I think the reason is obvious: We don’t make conclusions about reality based upon facts alone. Nor are all facts created equal when supporting perceptions and conclusions. Reality is something I believe we all know — either consciously or subconsciously — to be too complex to be fully understood. There are aspects of reality we can understand, and there are aspects that not only confound us but elude our very perception. Making judgements about reality based upon only that which we can perceive is necessary to life. But we can still reason that it only partially illuminates our view. Some do, and some do not.

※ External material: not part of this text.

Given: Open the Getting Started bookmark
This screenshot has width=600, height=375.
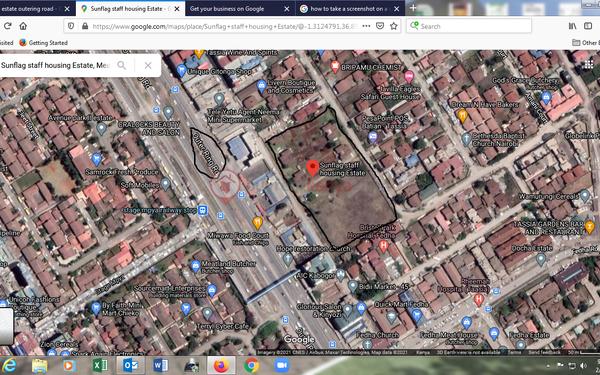Looking at the screenshot, I should pyautogui.click(x=43, y=42).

Regardless of our conclusions, we share a more important thing than just a common set of facts. We are all subject to the same limits when it comes to verifying those facts. Neither my contractor nor I, for example, can personally prove many of the very facts that support our most important conclusions about the reality in which we exist. He hasn’t touched the dome or seen the ice ring; I haven’t been to space and looked back upon the globe. I could have become an astronaut, and verified the curvature of the Earth by seeing it with my very own eyes. Perhaps. But at this point in my life, that door is almost certainly closed. So I have to trust those that have. Could I measure the curvature of the Earth for myself, from right here on the ground? With some travel, some time, and some patience, yes, I could. I have not done this, and it’s not at the top of my to-do list. This is because mathematically verifying the curvature of the Earth won’t change my existing belief that it is curved. I don’t need more information to accept that the Earth is not flat.

Epistemology is a house of cards. A theory of knowledge that does not depend upon authority may be the holy grail of the philosophers of the world, but no such theory will ever matter to most people. If we all had to directly validate every fact that supported our understanding of the world, we would not have time to do anything else. Practical epistemology — a constant, forensic analysis of what differentiates opinions from justified beliefs — would be totally incapacitating. That is why we defer to authority.

 

 

Most of us find ourselves in positions of persuasion, some more frequently than others. As a designer, I am constantly persuading people to make choices. Though I often draw upon data to strengthen my recommendations, rarely do those who hear me request access to review the data for themselves. They trust me, yes, but they also know that the data are not necessary to validate the choice they make. This is, in part, because I’ve already persuaded them of that. I believe in the power of data to validate design decisions. But I also believe that good design is essentially a self-fulfilling prophecy. If the objective of a design decision is focused and clear, then the design itself should provide no alternative outcomes. In other words, designing for a variety of outcomes and then measuring which are preferred by users is a waste of time if the designer already has a specific preferred outcome in mind. In that case, designing for only that outcome will ensure that it occurs with far more regularity and accuracy than the the more exploratory approach. What this relies upon is, just like any other belief, a prior commitment. When I draw out those prior commitments, they are always far more persuasive than any data in any amount.

I also find myself exhausted by the increasingly warlike experience of information in our culture. Following the news often feels as if I’m the subject of one of those notoriously nested Stanford studies; what was true yesterday is disproven today only to be validated again tomorrow. Whether it’s a matter of what diet helps or harms you or which agents are friends or foes of Democracy, it can be easy enough to lose the thread; maintaining a grip on it yields ever diminishing returns. But the emotional, evolutionary root to reason offers a key for anyone earnestly navigating this ever more complex world. What matters more than facts are feelings. Feelings are facts, also. Early in my career I was counseled to remember that “they won’t remember what you said, but they will remember how you said it” — that the emotional reality of what I do will outlast its factual grounding. Few truths have maintained their emotional and intellectual persuasion like that one.